Drawers were sprayed with polyurethane, everything else was stained with a gel maple stain and then sprayed with either two or three coats of polyurethane (satin finish.)
Drawers were just built as a simple box with no dovetails - just glued and bradded. Even the bottom is just glued and bradded on - I didn't even use a dado for it. The drawer construction is plenty strong and it will easily handle anything we can ever stuff in them.
:D What worked well:
Carefully planning the project. All of my plans were kept in a notebook to keep them in one handy and easily located place
Designing the project around a sheet of plywood - I might need to make a dimension 47" and not 48" so I can cut the parts from one piece. Sometimes it was necessary to go into a second sheet, but I certainly minimized waste with lots of time spent in planning/layout
Staining parts before assembly and glue up (I'm sure everybody does this)

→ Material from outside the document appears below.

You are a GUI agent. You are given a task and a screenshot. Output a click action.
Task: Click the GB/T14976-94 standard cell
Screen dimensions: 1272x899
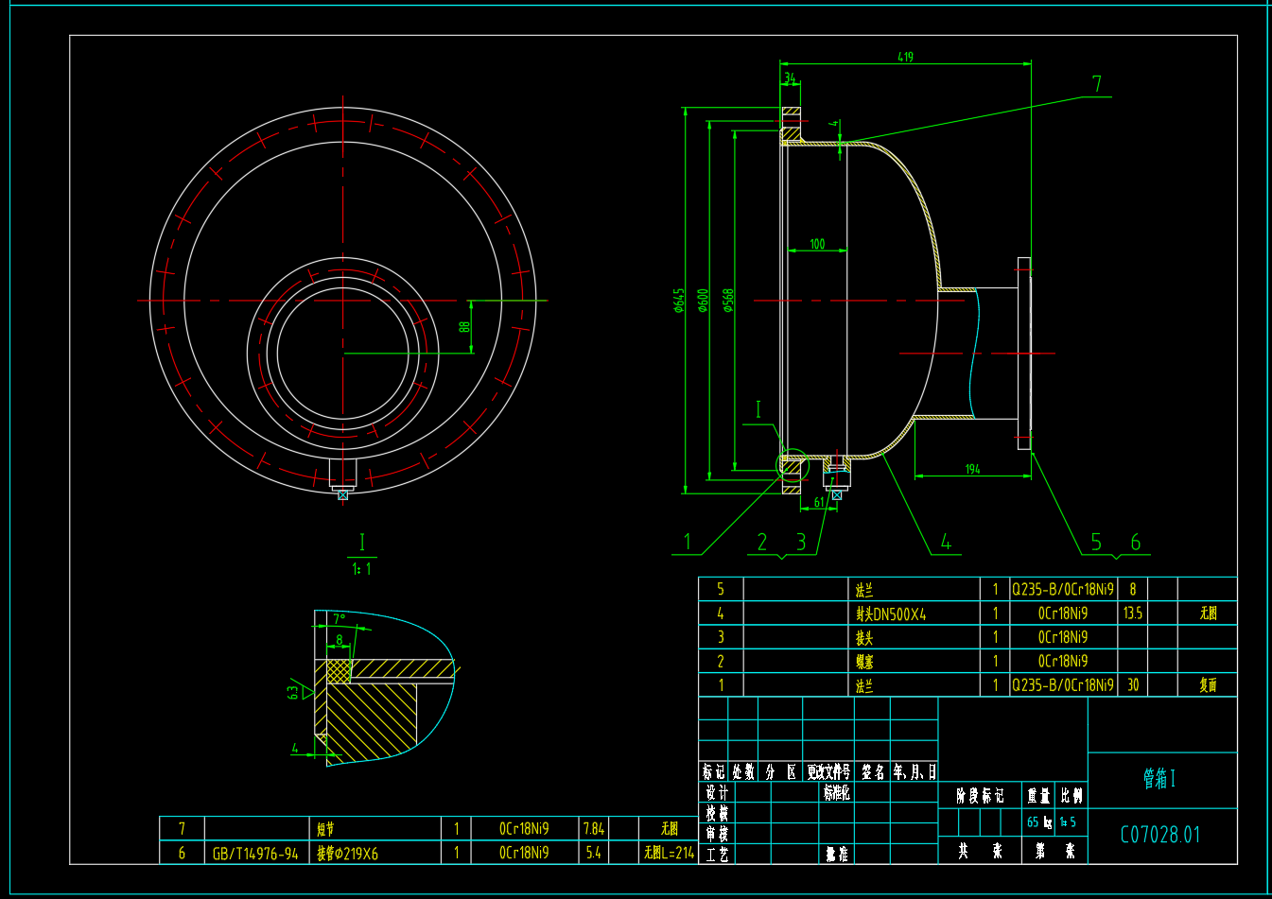[255, 854]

Making the shelves in a long piece and staining/finishing BEFORE I cut them to length. In fact I didn't validate my shelf length until I installed the bookcase - only then I felt comfortable with my calculated measurement
Wetting the wood before sanding to raise the fibers up
Using Japan Dryer to greatly accelerate the polyurethane dry time - I was able to spray three coats in a single day if I could spray the first coat about 9AM. (On another bookcase project for the last house I used lacquer and that worked quite well with even faster dry times, but I discovered it is a very poor desktop finish - too soft and vulnerable to solvents)

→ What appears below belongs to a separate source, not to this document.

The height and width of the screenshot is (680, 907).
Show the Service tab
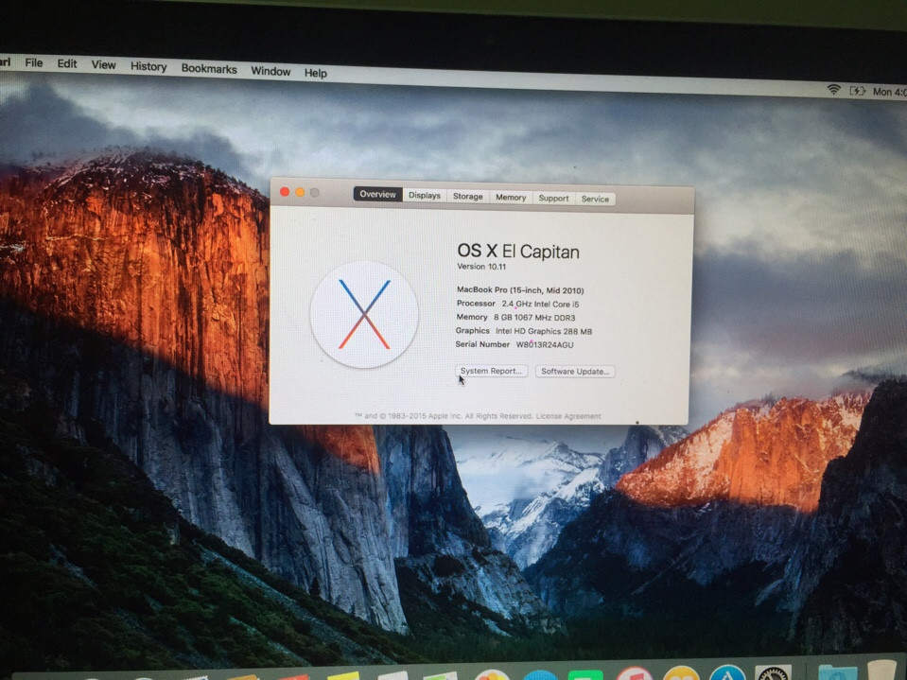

I built a crosscut sled specifically for this project and I took great pains to make sure it was as perfect as I could make it. Eventually I was producing almost (+- 1/32" corner to corner) perfectly square parts:mad: What didn't go well:
Anything that had to do with Chinese plywood. I built the cabinet carcasses from the Chinese ply and that was an absolutely horrible and dismal experience. I assumed since the carcasses were going to be essentially hidden, why use the $60 a sheet domestic ply? NEVER, EVER AGAIN will I do this!

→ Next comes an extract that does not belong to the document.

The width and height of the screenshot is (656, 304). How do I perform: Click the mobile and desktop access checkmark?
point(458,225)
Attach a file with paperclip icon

I am still having trouble producing exactly parallel rips (exactly same rip width for the length) in spite of completely setting up my Jet JTAS saw again and being extremely careful in how I move wood through the saw. I also use a featherboard at every opportunity but I still haven't broken the code :(
Trying to figure out the size of the rabbit I needed since 3/4" ply isn't 3/4". It's not as simple as making the rabbit 3/8" x 3/8"
Mounting the drawer fronts was a challenge - I used double-sticky tape and positioned the fronts after the drawers were all mounted and installed, but trying to perfectly align all of them and not have one fall off was frustrating and time consumingIt was a fun project and I certainly learned quite a bit. My challenge to myself was to make this as perfect as possible, and most of it was pretty darn good. Some of it isn't, but it's close.
Wow - sorry this turned out to be so long...
-=John=-
(there are a few more pictures at http://gallery.janeandjohn.org (http://gallery.janeandjohn.org/) )
[Oh how I HATED to see the big Gorilla sleeping when I was fighting dust, moving the shop vac around, cleaning the shop vac filter about every hour of operation, etc. Soon the dormant Gorilla will arise ;)]
The project involved creating efficient storage for our new-to-us little retirement house. We decided to convert one of the clothes closets (which only accumulated stuff and junk, but no clothes) into drawers and a bookcase.
I removed the bi-fold doors and took out the clothes rod and measured and figured and remeasured, etc. Then for the first time ever in my WW experience, I took the time (about 10-12 hours) to completely plan the project on graph paper down to the cut list from plywood. The time spent was well worth it as it greatly sped up production, however even with all of the planning, I still managed to catch a couple of minor errors after I got going in the shop.
The end result is three base cabinets of three drawers each (about 30" tall, 20" wide and 23" deep. On top of that is 1/2" plywood with a poplar edging, and on top of that are three bookcases each being about 48" tall and about 20" wide and about 12" deep.
I used 3/4" Chinese ply for the cabinet carcasses, and 1/2" Chinese ply for the desk top. The bookcases were built from 3/4" domestic birch ply with 1/2" Russian Baltic birch for the backs and the cabinet drawers and drawer fronts.
Poplar was used for bookcase trim, bookshelf edging and desk top edging.
Drawers were sprayed with polyurethane, everything else was stained with a gel maple stain and then sprayed with either two or three coats of polyurethane (satin finish.)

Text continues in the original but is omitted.